◆ Selected excerpt
Lavishly produced, the album is a meeting ground of influences: Stax, Beach Boys, ’70s California pop, Motown and guitar-backed singer-songwriter vulnerability. Raw, foundational band jams are draped with intricate studio effects — overlapping background vocals, music dropping suddenly away to accentuate what’s being sung and then swelling back up again, a tapestry of harmonies and counterharmonies. On “Please Help Me if You Can,” his halting, stop, start, then soar delivery is tendered through a grainy falsetto: “I won’t risk another ache/Nobody knows where I’ve been/not even me/and that’s for sure/Somebody please help me / if you can . . . ”

Back in 1996, Taylor’s self-titled debut drew ecstatic comparisons to Curtis Mayfield, Marvin Gaye and even Prince. The diminutive Lewis, an Englishman of Jewish heritage, could easily have coasted as an MVP of blue-eyed soul. But from the start of his third-act solo career — he was in the prog-rock Edgar Broughton Band, and then worked for a time under the name Sheriff Jack — Taylor has exhibited unease with celebrity. More importantly, his interests and musical influences leap the boundaries of genre. You can feel that questing in his music, the journey, the search. It’s what makes him a volatile, unstable “commodity”: the fact that he refuses to be one, easily packaged and mechanically sold.

Taylor’s desire to explore musical expression beyond rigid category is both him following his muse and saying “fuck you” to a music industry that no longer even feigns interest in the art of making music. Even Lewis II (2000), the album he recorded in reluctant concession to Island Records’ A&R department, was too experimental for them. He wound up in the new millennium without major-label support, and neither Lewis Taylor (’96) nor Lewis II received a U.S. release — though they did become huge import cult items here. Rather than compromise further, Taylor took a page from Sinatra’s book, creating his own record label, Slow Reality, to release his music.

Taylor’s art-vs.-commerce predicament is boilerplate. Or it was. He announced his retirement from the music industry last year, and has steadfastly declined to give interviews in support of the new album (which was licensed for release by the visionary folks at HackTone Records). Many fans greeted his retirement with smiling disbelief. How could a man with sevenths in his sinews and key changes in his blood just walk away from his calling? Apparently, just like that (though we can all hope he pulls a Michael Jordan — or a Brian Wilson — and suits up again).

Like all truly important artists, Taylor forces us to ask questions beyond his art itself. And as he segues from the ranks of the embattled to the disillusioned, certain questions arise: What is the role of the creative being in the popular sphere and the pop imagination? What is his relationship to us mere mortals who love his music? What’s his relationship to the divine/sacred/inspired? And how do those last two connections . . . connect?

◆ Collected data entries

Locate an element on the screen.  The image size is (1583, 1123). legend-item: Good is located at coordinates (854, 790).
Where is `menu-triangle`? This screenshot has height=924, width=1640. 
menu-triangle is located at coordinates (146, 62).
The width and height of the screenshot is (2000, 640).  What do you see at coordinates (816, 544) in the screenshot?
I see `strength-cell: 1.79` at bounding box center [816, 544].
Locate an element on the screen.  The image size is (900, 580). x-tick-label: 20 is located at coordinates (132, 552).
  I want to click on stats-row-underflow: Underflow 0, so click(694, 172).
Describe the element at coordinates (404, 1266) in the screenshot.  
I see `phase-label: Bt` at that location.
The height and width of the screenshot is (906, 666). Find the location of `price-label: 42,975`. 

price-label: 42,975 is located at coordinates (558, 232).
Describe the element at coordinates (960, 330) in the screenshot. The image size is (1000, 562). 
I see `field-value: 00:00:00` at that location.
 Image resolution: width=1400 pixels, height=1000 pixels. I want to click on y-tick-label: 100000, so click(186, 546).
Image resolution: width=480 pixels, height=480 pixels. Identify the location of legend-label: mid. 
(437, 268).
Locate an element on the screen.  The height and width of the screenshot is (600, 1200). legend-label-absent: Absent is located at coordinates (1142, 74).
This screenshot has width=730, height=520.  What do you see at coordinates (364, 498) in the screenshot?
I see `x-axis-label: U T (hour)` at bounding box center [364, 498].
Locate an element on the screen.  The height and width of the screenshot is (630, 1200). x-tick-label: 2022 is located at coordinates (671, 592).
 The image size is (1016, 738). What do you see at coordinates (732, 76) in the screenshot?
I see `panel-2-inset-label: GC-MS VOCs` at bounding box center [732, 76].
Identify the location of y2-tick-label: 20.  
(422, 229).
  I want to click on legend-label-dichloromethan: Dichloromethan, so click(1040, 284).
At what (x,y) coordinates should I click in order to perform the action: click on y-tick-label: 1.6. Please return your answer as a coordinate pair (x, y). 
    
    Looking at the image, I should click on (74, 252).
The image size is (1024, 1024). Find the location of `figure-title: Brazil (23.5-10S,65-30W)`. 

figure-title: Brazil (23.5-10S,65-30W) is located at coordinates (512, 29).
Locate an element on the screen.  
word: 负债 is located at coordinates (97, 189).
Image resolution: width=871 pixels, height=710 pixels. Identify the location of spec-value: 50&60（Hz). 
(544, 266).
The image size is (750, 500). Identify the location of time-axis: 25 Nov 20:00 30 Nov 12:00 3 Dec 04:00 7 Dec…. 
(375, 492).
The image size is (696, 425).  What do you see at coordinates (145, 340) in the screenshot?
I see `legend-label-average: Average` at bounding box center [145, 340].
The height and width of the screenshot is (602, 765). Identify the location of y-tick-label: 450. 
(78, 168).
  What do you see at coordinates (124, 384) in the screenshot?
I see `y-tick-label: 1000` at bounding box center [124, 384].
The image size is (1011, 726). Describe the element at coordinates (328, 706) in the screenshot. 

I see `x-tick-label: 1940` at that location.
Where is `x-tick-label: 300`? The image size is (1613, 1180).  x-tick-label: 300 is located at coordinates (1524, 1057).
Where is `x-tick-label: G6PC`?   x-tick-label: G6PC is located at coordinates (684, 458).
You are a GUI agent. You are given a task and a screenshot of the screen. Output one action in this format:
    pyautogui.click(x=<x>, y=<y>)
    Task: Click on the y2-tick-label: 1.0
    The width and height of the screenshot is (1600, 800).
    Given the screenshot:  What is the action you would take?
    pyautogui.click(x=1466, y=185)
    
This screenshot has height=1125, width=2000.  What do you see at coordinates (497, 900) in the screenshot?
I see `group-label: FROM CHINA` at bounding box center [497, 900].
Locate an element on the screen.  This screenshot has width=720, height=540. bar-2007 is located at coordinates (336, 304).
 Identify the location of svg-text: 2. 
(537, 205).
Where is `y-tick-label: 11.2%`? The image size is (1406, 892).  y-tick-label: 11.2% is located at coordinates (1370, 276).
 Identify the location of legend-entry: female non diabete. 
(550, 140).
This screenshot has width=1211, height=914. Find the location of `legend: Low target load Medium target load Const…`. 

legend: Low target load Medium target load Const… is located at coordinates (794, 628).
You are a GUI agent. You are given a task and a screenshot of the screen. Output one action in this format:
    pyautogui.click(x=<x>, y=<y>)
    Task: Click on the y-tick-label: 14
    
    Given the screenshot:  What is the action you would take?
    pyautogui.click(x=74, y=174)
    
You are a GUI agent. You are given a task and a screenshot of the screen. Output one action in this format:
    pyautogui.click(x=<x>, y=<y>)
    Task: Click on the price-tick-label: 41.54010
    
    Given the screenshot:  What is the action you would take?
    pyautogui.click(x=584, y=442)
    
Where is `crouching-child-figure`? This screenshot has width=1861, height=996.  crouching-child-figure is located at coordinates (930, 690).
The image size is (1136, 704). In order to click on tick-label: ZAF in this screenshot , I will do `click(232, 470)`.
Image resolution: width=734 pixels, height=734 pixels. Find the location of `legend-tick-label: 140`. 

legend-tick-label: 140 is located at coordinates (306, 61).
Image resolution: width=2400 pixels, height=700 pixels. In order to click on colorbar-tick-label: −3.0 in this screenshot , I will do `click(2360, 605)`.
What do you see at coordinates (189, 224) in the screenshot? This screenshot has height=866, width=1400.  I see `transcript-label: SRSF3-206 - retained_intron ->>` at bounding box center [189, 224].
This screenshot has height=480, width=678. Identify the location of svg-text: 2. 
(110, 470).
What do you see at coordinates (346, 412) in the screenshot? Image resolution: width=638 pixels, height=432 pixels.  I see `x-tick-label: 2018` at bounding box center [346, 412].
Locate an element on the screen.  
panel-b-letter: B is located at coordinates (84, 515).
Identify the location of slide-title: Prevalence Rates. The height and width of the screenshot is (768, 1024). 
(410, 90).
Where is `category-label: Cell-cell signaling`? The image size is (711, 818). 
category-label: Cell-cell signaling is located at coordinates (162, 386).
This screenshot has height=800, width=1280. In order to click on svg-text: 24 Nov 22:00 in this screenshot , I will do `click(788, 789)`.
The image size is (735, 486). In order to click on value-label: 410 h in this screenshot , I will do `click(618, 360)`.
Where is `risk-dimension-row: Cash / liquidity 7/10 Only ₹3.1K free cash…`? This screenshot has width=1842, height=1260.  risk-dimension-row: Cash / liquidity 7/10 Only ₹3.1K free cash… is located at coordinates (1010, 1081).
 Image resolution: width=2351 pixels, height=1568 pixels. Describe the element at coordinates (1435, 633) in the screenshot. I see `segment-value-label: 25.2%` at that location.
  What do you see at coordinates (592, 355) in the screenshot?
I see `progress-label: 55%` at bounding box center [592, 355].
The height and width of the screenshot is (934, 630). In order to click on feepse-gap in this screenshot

◆ Check your understanding
a - In the review of Lewis Taylor's music, what is the name of the record label Taylor created to release his music?
b - From the Lewis Taylor review, reproduce the passage starting with "Taylor’s art-vs.-commerce predicament" and going on through "suits up again).".
c - Turn the paragraph of the Lewis Taylor review that begins "Taylor's desire to explore musical expression" into a short bulleted list that keeps its main facts.

◆ Solutions
a - Slow Reality

b -
Taylor’s art-vs.-commerce predicament is boilerplate. Or it was. He announced his retirement from the music industry last year, and has steadfastly declined to give interviews in support of the new album (which was licensed for release by the visionary folks at HackTone Records). Many fans greeted his retirement with smiling disbelief. How could a man with sevenths in his sinews and key changes in his blood just walk away from his calling? Apparently, just like that (though we can all hope he pulls a Michael Jordan — or a Brian Wilson — and suits up again).

c -
- Taylor's exploration beyond rigid musical categories is both him following his muse and a rebuke to a music industry that no longer even feigns interest in the art of making music.
- Lewis II (2000), recorded in reluctant concession to Island Records' A&R department, was still too experimental for them.
- He entered the new millennium without major-label support.
- Neither Lewis Taylor ('96) nor Lewis II was released in the U.S., though both became huge import cult items there.
- Rather than compromise further, he followed Sinatra's example and created his own record label, Slow Reality.